Iyall has long been a trusted advisor to WSU Vancouver’s Chancellor. He mentors the new coordinator of Native Programs at WSU Vancouver. He has held WSU and WSU Vancouver accountable for building relationships of respect, trust and reciprocity across tribal and Native American communities. He is working on signage for the Vancouver campus that will identify native plants by their traditional names and uses. He attends nearly all programs and events on Native and Indigenous affairs at WSU Vancouver.

After retiring from a 37-year career as a factory mechanic, Iyall went to work for the Cowlitz Tribe. There was a lot of catching up to do—the tribe was not federally recognized until 2000 and did not have a reservation until 2017. He served on the tribal council for 46 years, founded the Cowlitz Natural Resources Department and the Cowlitz Transit Program and managed the Cultural Resources Department. He is also the Cowlitz tribal historian.

Why did he get so involved? “Because it needed to be done,” Iyall said. “We’re a hugely understudied tribe. I wrote a grant and built a research library. We submitted 160 pieces of evidence for our reservation court case.” (That would be the 15 years-long struggle to establish a reservation and casino.)

A born storyteller, Iyall contributed to the Confluence Project’s Story Gatherings—videos featuring the stories of Native elders.

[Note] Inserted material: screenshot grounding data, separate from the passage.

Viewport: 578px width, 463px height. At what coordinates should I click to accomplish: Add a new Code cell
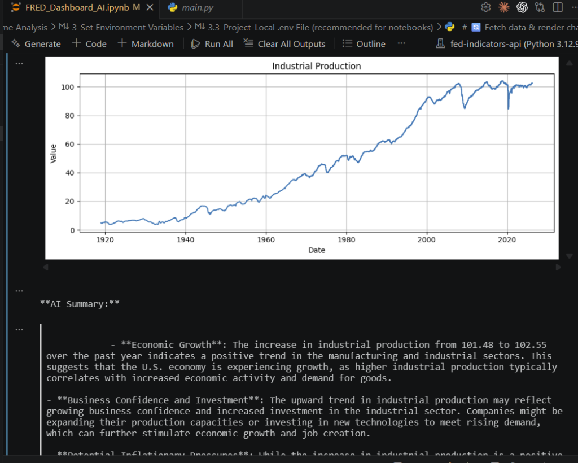point(89,43)
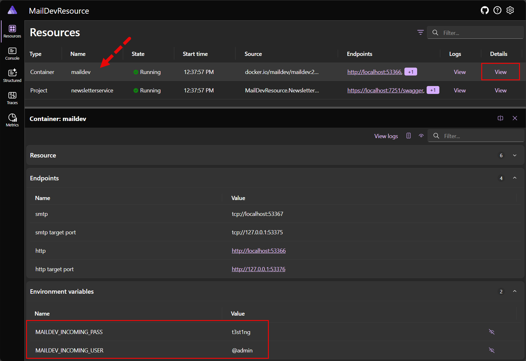Toggle visibility of MAILDEV_INCOMING_USER value

coord(491,350)
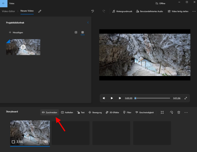Screen dimensions: 197x152
Task: Click the video seek slider handle
Action: pos(135,98)
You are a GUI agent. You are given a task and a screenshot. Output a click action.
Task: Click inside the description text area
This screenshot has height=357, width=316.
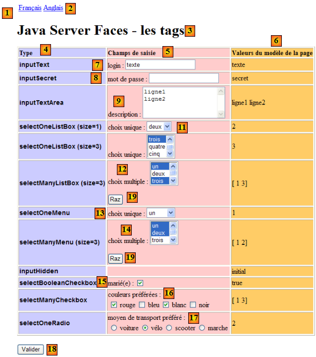point(180,103)
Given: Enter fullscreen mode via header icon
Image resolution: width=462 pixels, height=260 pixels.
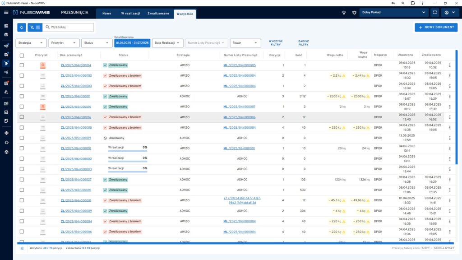Looking at the screenshot, I should pos(434,13).
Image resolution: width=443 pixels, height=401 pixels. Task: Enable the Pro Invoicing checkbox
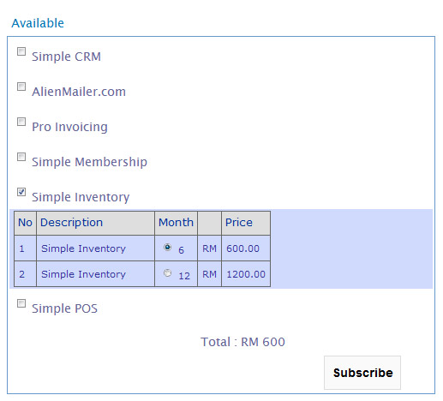(21, 122)
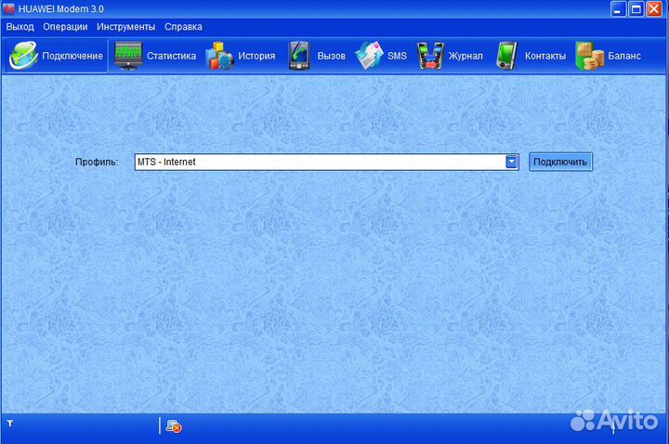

These stories are part of the Plateau Peoples’ Web Portal, which represents the histories and cultures of the tribes and is archived at WSU, the Smithsonian Institution, the Library of Congress and elsewhere.

In one video, Iyall addresses the question: “What is it like for you to be Cowlitz?” He said: “I believe it was always the hope for not just federal recognition but the acceptance that we were here, that we were once here, that we are still here.” The benefits of acceptance as a tribe, he said, would provide “the opportunity to protect our homelands. You know, protecting the environment… You’re born with an obligation to protect your environment, but you’re also born with a beautiful appreciation of your environment.”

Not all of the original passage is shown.